Cuando el rol nos desencanta...

En alguna ocasión, muchos de nosotros hemos sentido que los juegos de rol ya no nos divierten igual que antes, que nos pasamos las partidas aburridos o que solemos tener más ganas de leer libros relacionados con el rol que de jugar. En general, esa situación es incómoda y frustrante, porque tenemos (o queremos tener) afecto a los juegos y no nos queremos desligar de ellos, pero sentimos que hemos perdido cierto interés...

Varias pueden ser las causas de este problema, dependiendo de cada uno de nosotros. Así, aunque muchas veces no queramos admitirlo, nuestro hobby a veces nos resulta aburrido, tedioso o falto de estímulos; cualquier cosa se vuelve insulsa si pasa a ser una obligación, una rutina o una costumbre sin sentido. Por otro lado, nos pueden desencantar las situaciones de nuestro grupo de juego, puesto que son demasiadas las complicaciones (cuesta mucho preparar, reunir a la gente, saberse las reglas, que la gente responda al mismo nivel, etc.) para luego conseguir tener una buena sesión... (a veces podemos sentir que otros hobbies nos dan más por menos...). También otras veces, el problema está en no atrevernos a dar un paso más en el desarrollo del juego, por temor o por desidia, sobre todo en aquellas situaciones en las que se requiera una mayor creatividad o iniciativa. En otras ocasiones, todo se puede resumir en la espera: en otorgarle demasiada importancia o idealizar el disfrute del juego, estancarnos mentalmente en un buen momento pasado que nunca volverá a repetirse...
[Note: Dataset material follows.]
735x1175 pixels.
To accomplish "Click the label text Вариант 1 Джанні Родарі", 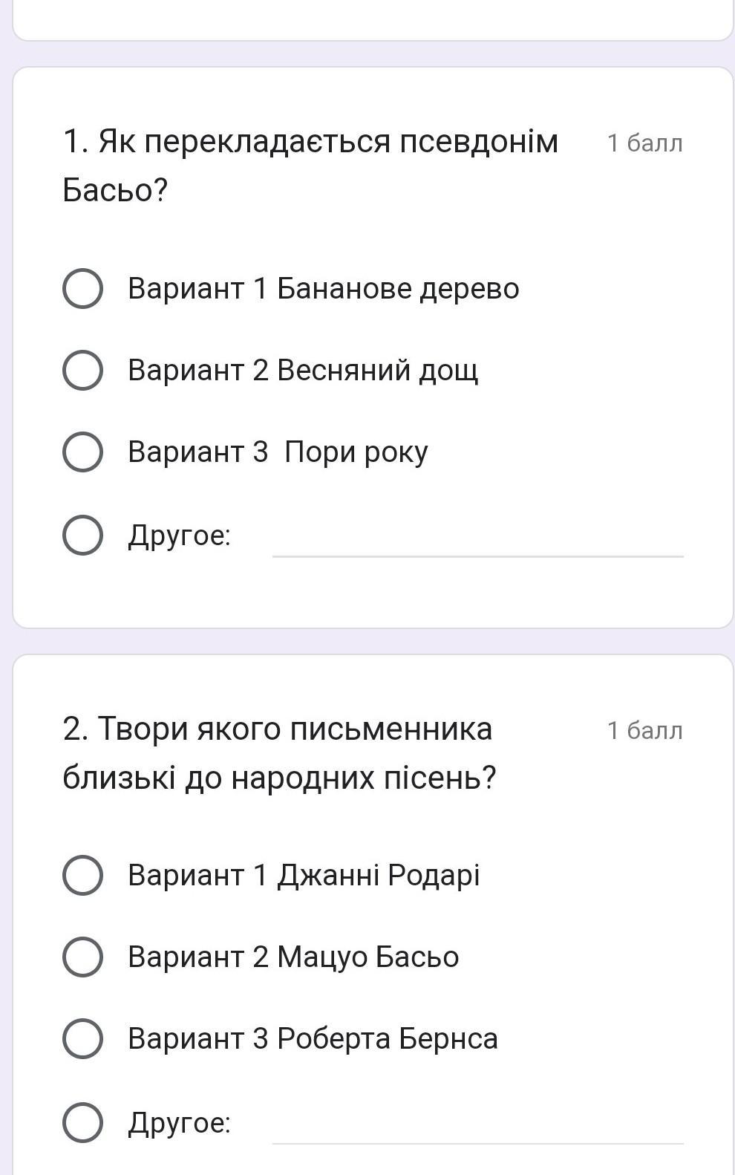I will [304, 875].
Sean cuales sean nuestras razones o mezcla de ellas, unas veces respondemos abandonando definitivamente los juegos de rol y otras simplemente durante un tiempo. No obstante, si hemos pasado buenas horas con ellos y los echamos de menos, es muy probable que sólo estemos pasando por una mala racha, mientras se acomodan las nuevas situaciones o nuestra cabeza. Por ello, en el tema de hoy, os voy a sugerir un plan de acción para dejar de estar quemados por el rol. Es un plan de regreso al rol en cinco fases; algunas no son fáciles de ponerlas en práctica, pero, en cierto modo, intentar enfrentarse de alguna manera a resolver la situación es ya un paso para darle importancia a los juegos de rol y, por tanto, otorgarles un sentido para jugar con ellos. No es el único plan existente para volverse a "enamorar" de los juegos de rol, pero a mí me ha servido en más de una ocasión.

1. Fase de desconexión: lo mejor cuando uno se siente quemado por los juegos de rol es distanciarse de ellos, tomarse un descanso, darse a sí mismo un tiempo para poder objetivar mejor nuestra situación o nuestra relación con ellos. En principio, esta fase puede ser más larga o más corta, dolorosa o no, según cada uno de nosotros (parece que estuviera hablando de una separación de pareja...). Lo ideal es que rellenemos el hueco que ocupaban los juegos de rol en nuestro ocio con otras alternativas; de este modo, sin apenas darnos cuenta, estaremos contrastando inconscientemente lo que nos ofrecen los juegos de rol en comparación con otras formas de ocio. Si nuestra mala racha es pasajera, en algún momento los juegos de rol nos comenzarán a llamar de nuevo la atención y empezaremos otra vez a pensar en ellos; pasaremos a la segunda fase. Si ese momento no llegara nunca, pues... ¡felicidades!: habremos encontrado otro hobby que quizás nos llene más, lo cual no será ningún problema (nuestros gustos pueden cambiar con el tiempo, por lo que lo importante es sentirnos bien con lo que hacemos en cada momento).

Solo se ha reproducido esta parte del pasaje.